▸ Your tasks
A - Extract from the Intel Moorestown passage everything from "During the speech, Chandrasekher" down to "access to consumers.".
B - List the Intel products that Chandrasekher cites in the Intel Moorestown passage as examples of the company's leadership in delivering internet access.
C - According to the Intel Moorestown passage, at what event was the first working Moorestown platform unveiled?

▸ Excerpt provided
>>>

Intel is looking to the future of the Mobile Internet Device (MID) and sees a large market for the devices. Intel has unveiled the first working Moorestown platform at the Intel Developer Forum (IDF) in Taipei. The working device was unveiled during the IDF keynote delivered by Anand Chandrasekher.

During the speech, Chandrasekher talked about the impact that the internet and mobile web has had on the lives of consumers across the world. Chandrasekher said, "Technology innovation is the catalyst for new user experiences, industry collaborations and business models that together will shape the next 40 years. As the next billion people connect to and experience the Internet, significant opportunities lie in the power of technology and the development of purpose-built devices that deliver more targeted computing needs and experiences."

Chandrasekher points to Intel's Atom processor, the upcoming Nehalem processor, and the Moorestown platform as examples of its leadership in products that help deliver internet access to consumers.

<<<

▸ Data excerpt
>>>

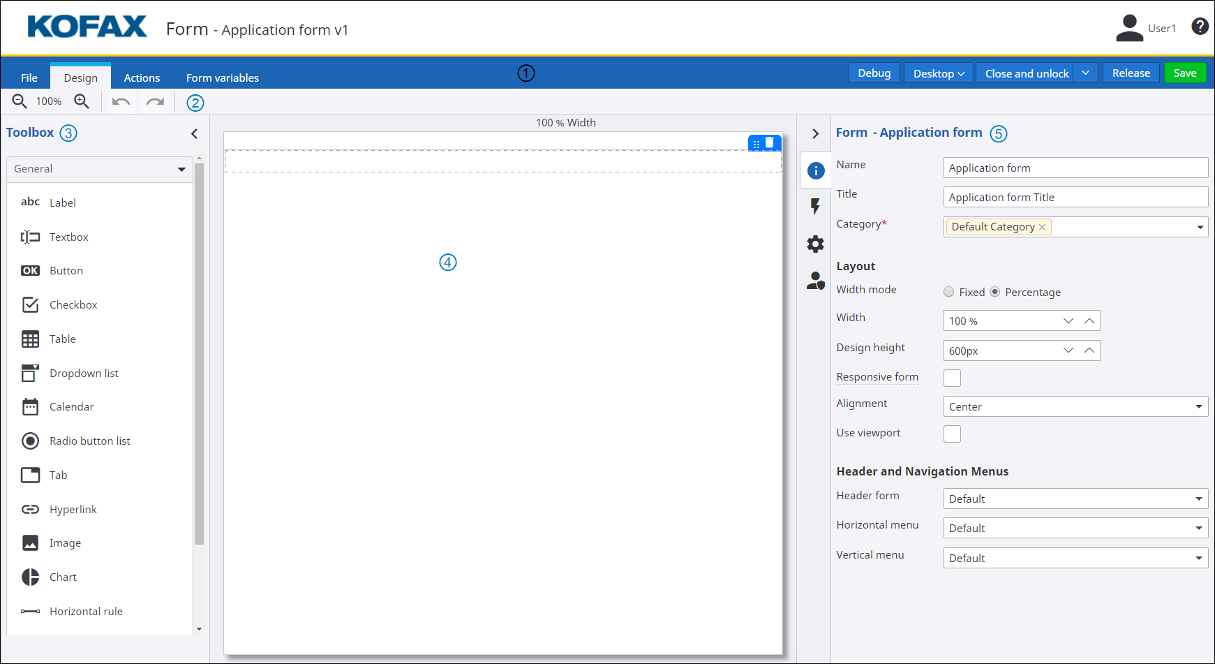Undo the last design change
The image size is (1215, 664).
point(121,102)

<<<

▸ Answers to the tasks
A -
During the speech, Chandrasekher talked about the impact that the internet and mobile web has had on the lives of consumers across the world. Chandrasekher said, "Technology innovation is the catalyst for new user experiences, industry collaborations and business models that together will shape the next 40 years. As the next billion people connect to and experience the Internet, significant opportunities lie in the power of technology and the development of purpose-built devices that deliver more targeted computing needs and experiences."

Chandrasekher points to Intel's Atom processor, the upcoming Nehalem processor, and the Moorestown platform as examples of its leadership in products that help deliver internet access to consumers.

B -
- Atom processor
- Nehalem processor
- Moorestown platform

C - The Intel Developer Forum (IDF) in Taipei